Texte fourni.
* * * * *
L’Allemagne stagne et l’Europe sombre
Par Alastair Crooke
Strategic Culture, 11-08-2019
Ambrose Pritchard Evans, le très écouté commentateur de l’économie européenne, écrit :
« L’industrie allemande connaît son pire marasme depuis la crise financière mondiale et elle menace d’entraîner l’économie européenne dans une grave récession. L’assombrissement des perspectives contraint la Banque centrale européenne à envisager des mesures toujours plus périlleuses.
« L’influent Institut Ifo de Munich a déclaré que son indicateur du climat des affaires pour l’industrie manufacturière est tombé en “chute libre” en juillet, alors que les dommages différés causés par le conflit commercial mondial se font sentir et que la confiance fléchit. Cela va bien au-delà des malheurs de l’industrie automobile. “Plus de 80% des usines allemandes sont en plein ralentissement. »
Pourquoi ? Que se passe-t-il ? Il semble que, alors que par le passé, le principal marché d’exportation de l’Allemagne était constitué d’États membres européens, ses exportations soient aujourd’hui destinées aux États-Unis et à la Chine, respectivement premier et troisième importateurs de produits allemands. Ensemble, ces deux pays représentent plus de 15 % de l’ensemble de l’activité commerciale allemande à l’étranger. Plus de 18 % des exportations allemandes finissent quelque part en Asie. Par conséquent, les batailles industrielles de l’Allemagne en 2019 sont tournées vers l’extérieur, soit les États-Unis, la Chine et l’Asie – c’est-à-dire ses principaux partenaires commerciaux extracommunautaires. Et ses principaux adversaires dans les guerres commerciales et technologiques d’aujourd’hui.
Clemens Fuest, le président de l’Ifo, déclare : « Tous les problèmes se recoupent : C’est la Chine, c’est de plus en plus de protectionnisme dans tous les domaines, c’est la perturbation des chaînes d’approvisionnement mondiales. »
Non seulement il y a les difficultés propres de la production industrielle allemande, mais s’y conjugue la menace d’une guerre commerciale avec Trump ; les perspectives sont bien sombres pour l’Europe. Et il est fort probable que toutes ces mesures de relance par la BCE – promises pour cet automne, alors que Mario Draghi avertit que la situation en Europe se détériore de plus en plus – seront très probablement contrées par un Trump furieux, accusant l’UE et sa banque centrale de manipulation monétaire éhontée. Les relations de l’UE avec Washington semblent vouées à se détériorer (à plus d’un titre).
Mais ce n’est pas tout : S’exprimant devant le parlement allemand, Alice Weidel, la dirigeante de l’AfD, a démoli la chancelière Merkel et Bruxelles pour leur gestion bancale du Brexit (dont « elle, Merkel porte une certaine responsabilité »). Mme Weidel a souligné que « le Royaume-Uni est la deuxième plus grande économie d’Europe – pesant autant que les 19 plus petits États membres de l’UE réunis ». « D’un point de vue économique, l’UE passe de 27 États membres à 9. Face à un événement d’une telle ampleur, la réaction de l’UE frôle le déni de réalité pathologique… [ils devraient se rappeler] que la prospérité et les emplois allemands sont en jeu ici. Il est clairement dans l’intérêt de l’Allemagne que les échanges et les investissements se poursuivent sans entrave. Mais, par loyauté aveugle, vous [Merkel], suivez la France, qui veut refuser à la Grande-Bretagne l’accès au marché unique. Oui, vous [Merkel] envisagez de refuser l’accès de la Grande-Bretagne à l’Espace économique européen, parce que la France n’en veut pas. [Sarcastique] Ce serait trop : trop de libre-échange, trop d’air frais sur les marchés… La France avec sa politique industrielle ratée sert de [nouveau] modèle [pour l’UE] ». (Voir la vidéo ici).
* * * * *
Énoncé proposé 1. Transcrivez fidèlement le passage de l’article sur l’industrie allemande qui commence par « L’Allemagne stagne et » et se poursuit jusqu’à « toujours plus périlleuses. ».
Énoncé proposé 2. Selon l’article sur l’industrie allemande, quels pays sont respectivement le premier et le troisième importateurs de produits allemands ?

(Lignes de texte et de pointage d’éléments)
* * * * *
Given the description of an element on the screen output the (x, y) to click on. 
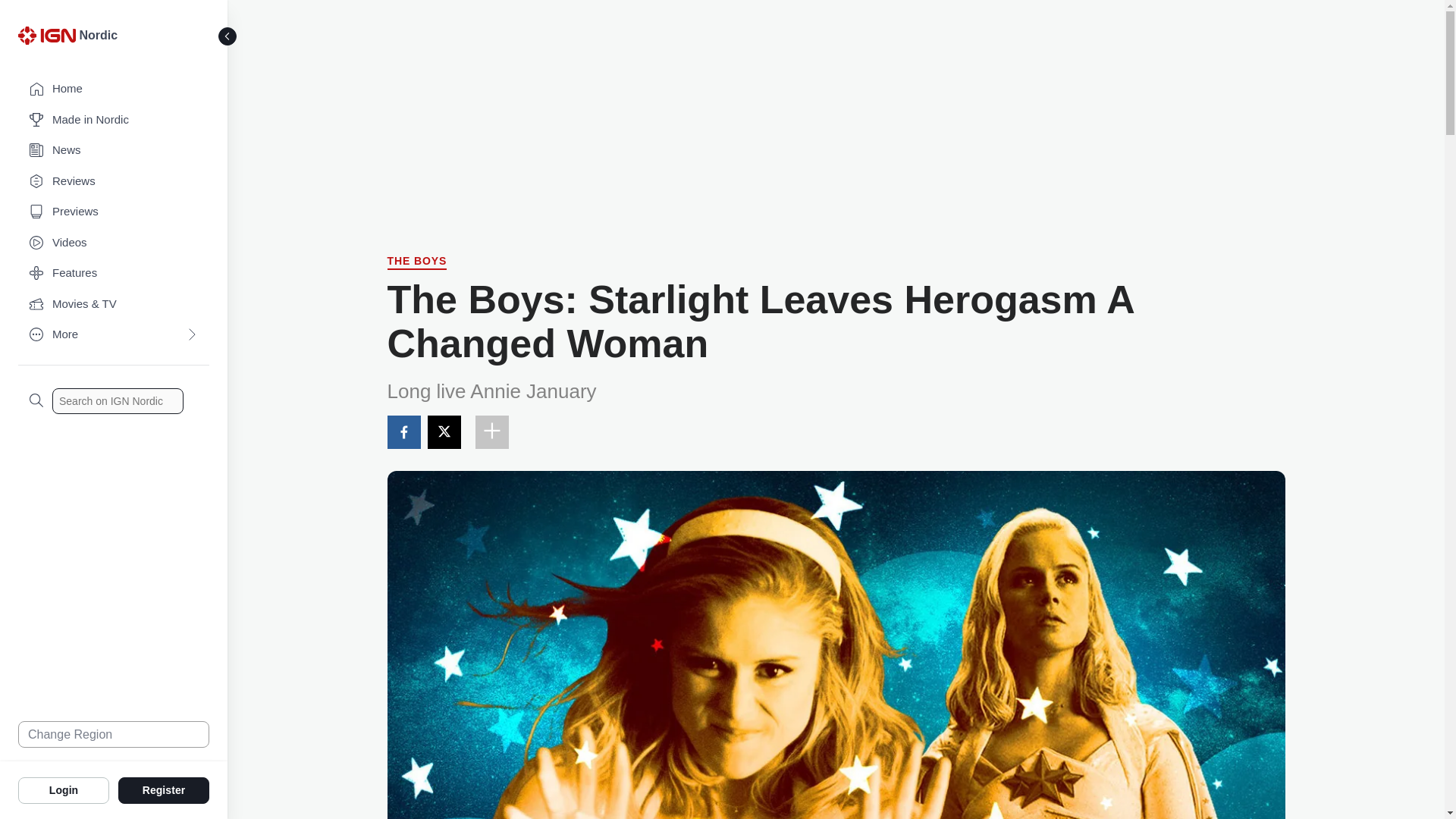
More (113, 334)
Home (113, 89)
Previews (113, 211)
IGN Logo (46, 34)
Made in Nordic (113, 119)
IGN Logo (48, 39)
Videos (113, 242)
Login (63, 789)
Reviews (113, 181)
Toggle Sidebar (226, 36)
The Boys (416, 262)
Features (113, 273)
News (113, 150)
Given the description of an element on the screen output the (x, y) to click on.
* * * * *
Réponse attendue 1.
L’Allemagne stagne et l’Europe sombre
Par Alastair Crooke
Strategic Culture, 11-08-2019
Ambrose Pritchard Evans, le très écouté commentateur de l’économie européenne, écrit :
« L’industrie allemande connaît son pire marasme depuis la crise financière mondiale et elle menace d’entraîner l’économie européenne dans une grave récession. L’assombrissement des perspectives contraint la Banque centrale européenne à envisager des mesures toujours plus périlleuses.

Réponse attendue 2. Les États-Unis sont le premier importateur de produits allemands, et la Chine le troisième.